Quelle anecdote plus appropriée pour illustrer notre désir de proposer au public une vision singulière de l’art, en particulier de la peinture ?
Singulière surtout en ce qu’elle englobe, et l’oeuvre finie et la phase de fabrication des images, étape de l’élaboration d’une oeuvre à nos yeux décisive. On l’aura compris, non pas décisive dans son aspect documentaire, mais bien dans la dimension dramaturgique de la création d’images dans le spectacle vivant.
Ce n’est pas au gré des vagues de Polynésie que nous nous proposons de le faire, mais dans le flot de la circulation urbaine, au beau milieu d’un carrefour ou d’une place publique, là où nous aurons installé notre grand chevalet.

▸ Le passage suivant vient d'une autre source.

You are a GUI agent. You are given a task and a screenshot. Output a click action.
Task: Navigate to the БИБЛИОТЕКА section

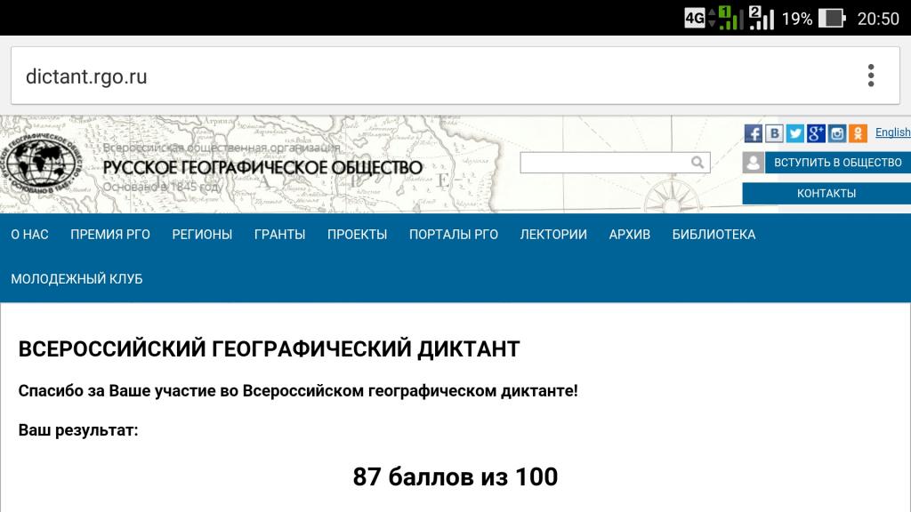(713, 235)
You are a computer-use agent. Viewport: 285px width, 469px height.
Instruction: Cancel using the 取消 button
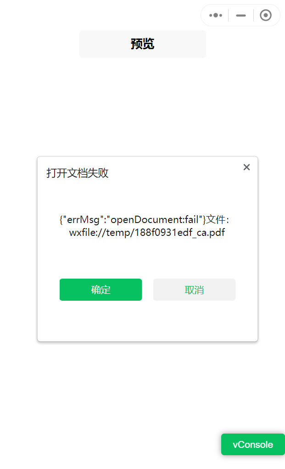click(x=194, y=290)
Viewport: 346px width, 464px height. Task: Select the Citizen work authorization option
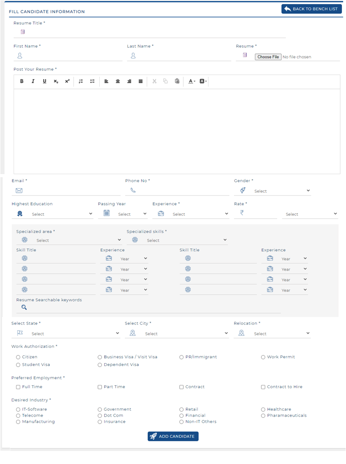[x=18, y=357]
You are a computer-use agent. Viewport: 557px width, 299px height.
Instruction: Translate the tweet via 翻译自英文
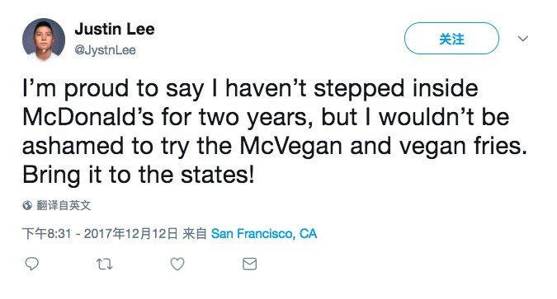(x=64, y=205)
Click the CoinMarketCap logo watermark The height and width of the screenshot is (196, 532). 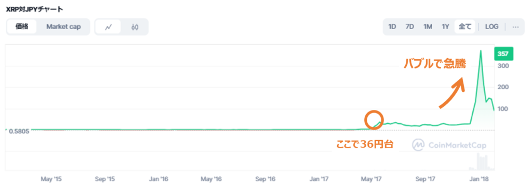(x=449, y=145)
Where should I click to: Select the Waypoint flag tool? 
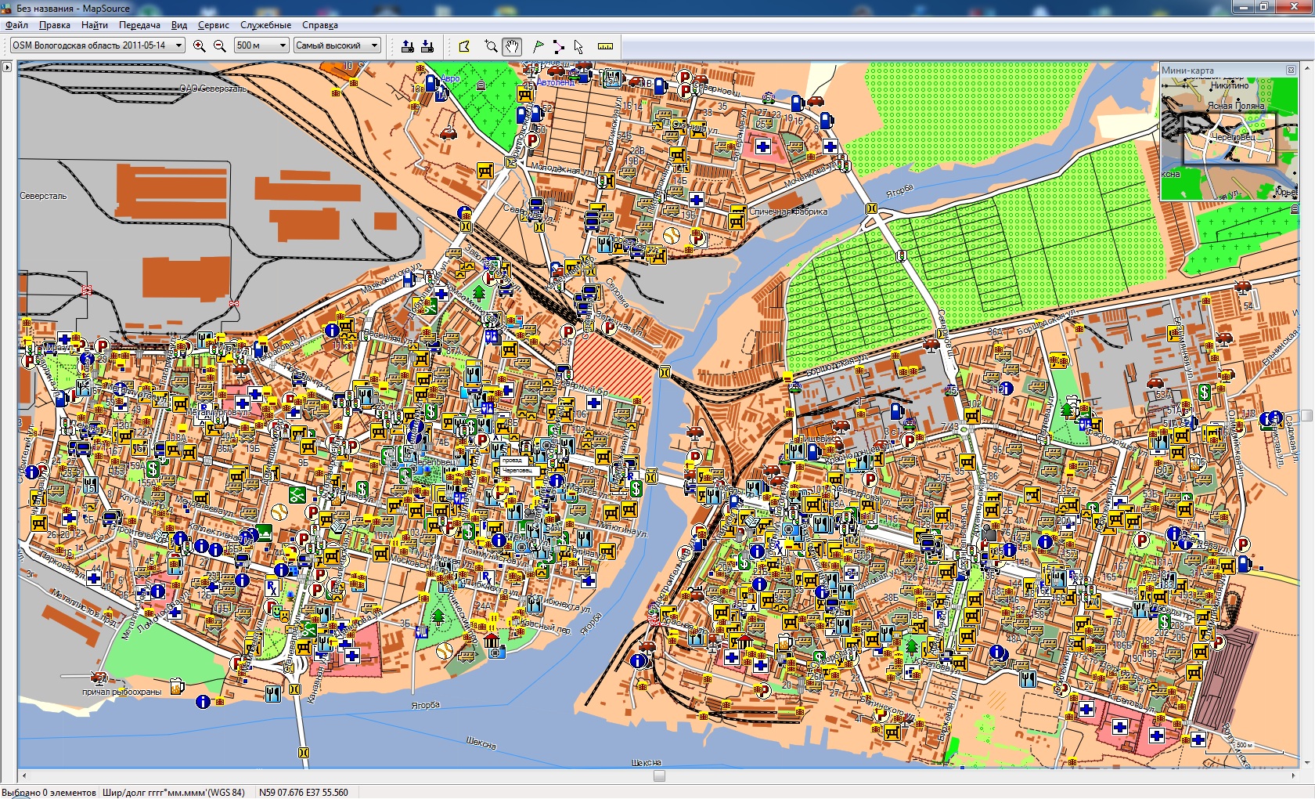pyautogui.click(x=538, y=46)
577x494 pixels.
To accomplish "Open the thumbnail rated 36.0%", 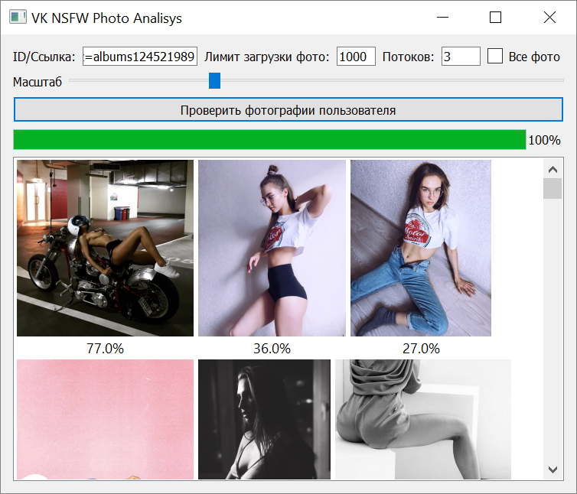I will coord(272,248).
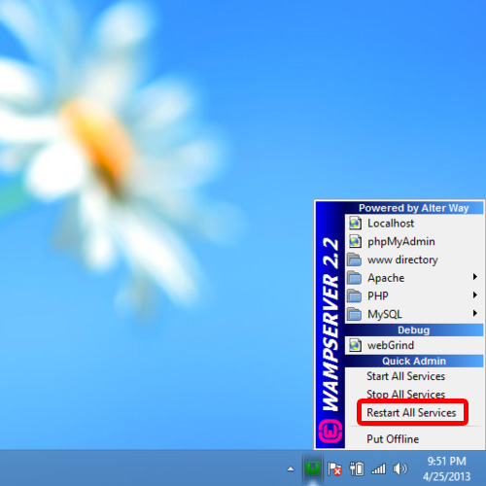
Task: Show hidden tray icons arrow
Action: pos(291,469)
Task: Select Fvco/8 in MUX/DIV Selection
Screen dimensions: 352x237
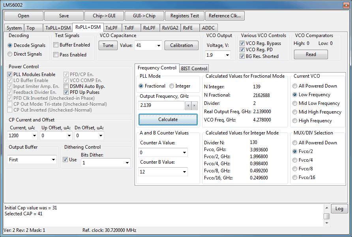Action: 295,169
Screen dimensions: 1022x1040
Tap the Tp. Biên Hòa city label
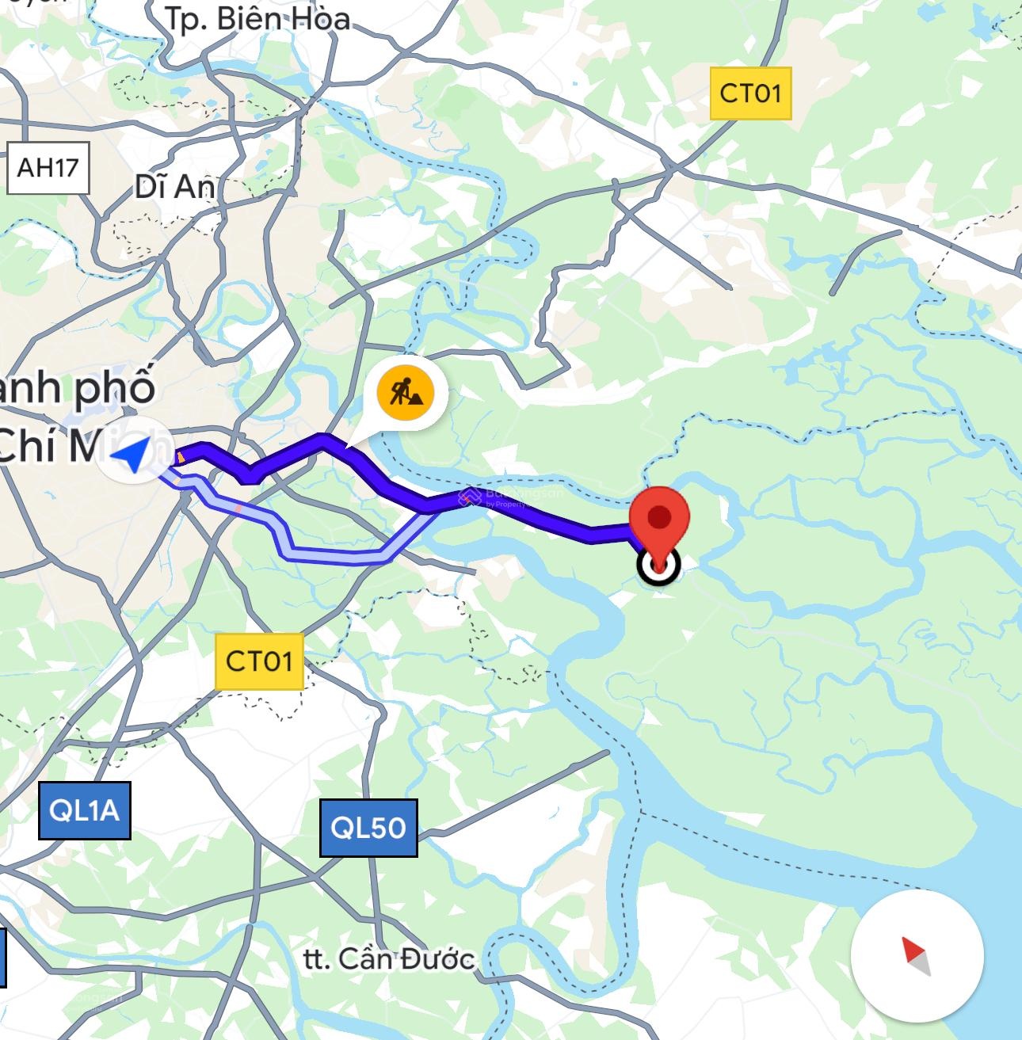(x=257, y=19)
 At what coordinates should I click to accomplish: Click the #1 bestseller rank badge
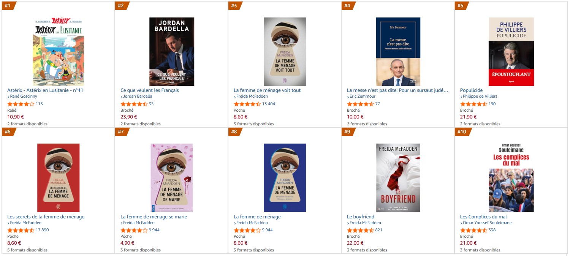9,5
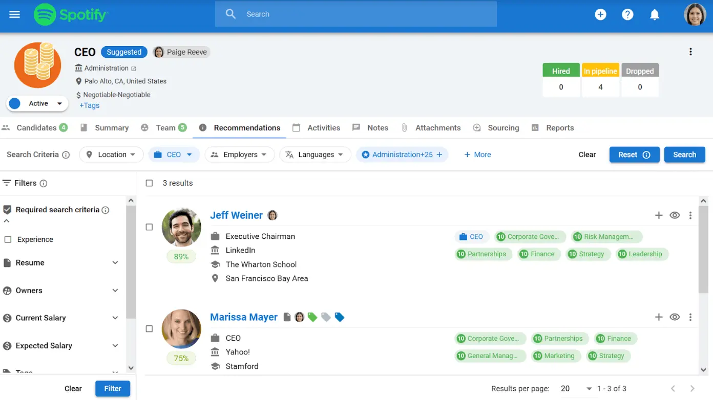Open the three-dot menu near the job header
This screenshot has height=400, width=713.
pos(690,52)
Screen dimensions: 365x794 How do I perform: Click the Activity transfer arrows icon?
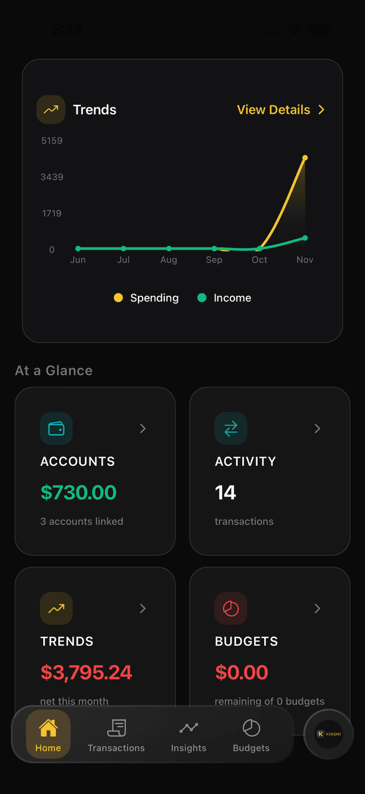pos(230,428)
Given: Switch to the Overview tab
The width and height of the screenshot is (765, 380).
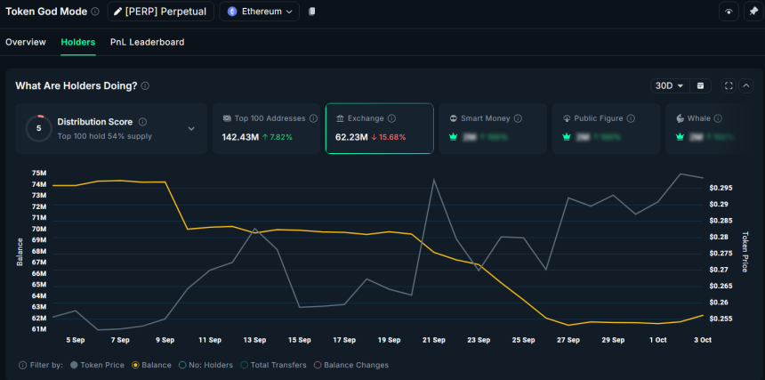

Notre musique, jouée en direct, ainsi que les voix de notre récitante et de nos peintres eux-mêmes remplaceront le bruit du ressac et la plainte du vent dans les cocotiers, qui devaient constituer le fond sonore de l’activité de Gauguin.
J’ai voulu un spectacle visuel et musical qui fasse directement appel à la sensibilité des spectateurs, et ce, avant toute approche intellectuelle, sans, bien entendu, jamais empêcher l’accès à cette dernière. Le texte y est largement présent mais j’ai voulu qu’il s’apparente, pour sa plus grande part, à la musique.
Aussi l’ai-je composé comme une succession de fragments, chacun tentant de restituer un univers particulier, une atmosphère singulière, comme on le ferait, après tout, de toiles dans une exposition de peinture, de chansons dans un récital, de poèmes dans un recueil, c’est à dire tout à fait dissociables les uns des autres mais unis pour l’occasion, dans un souci de cohérence et d’harmonie. Ils opèrent comme autant de tableaux vivants, en perpétuel mouvement.
C’est la forme qui me convenait le mieux pour vous dire, en une heure, ce que j’avais à vous dire.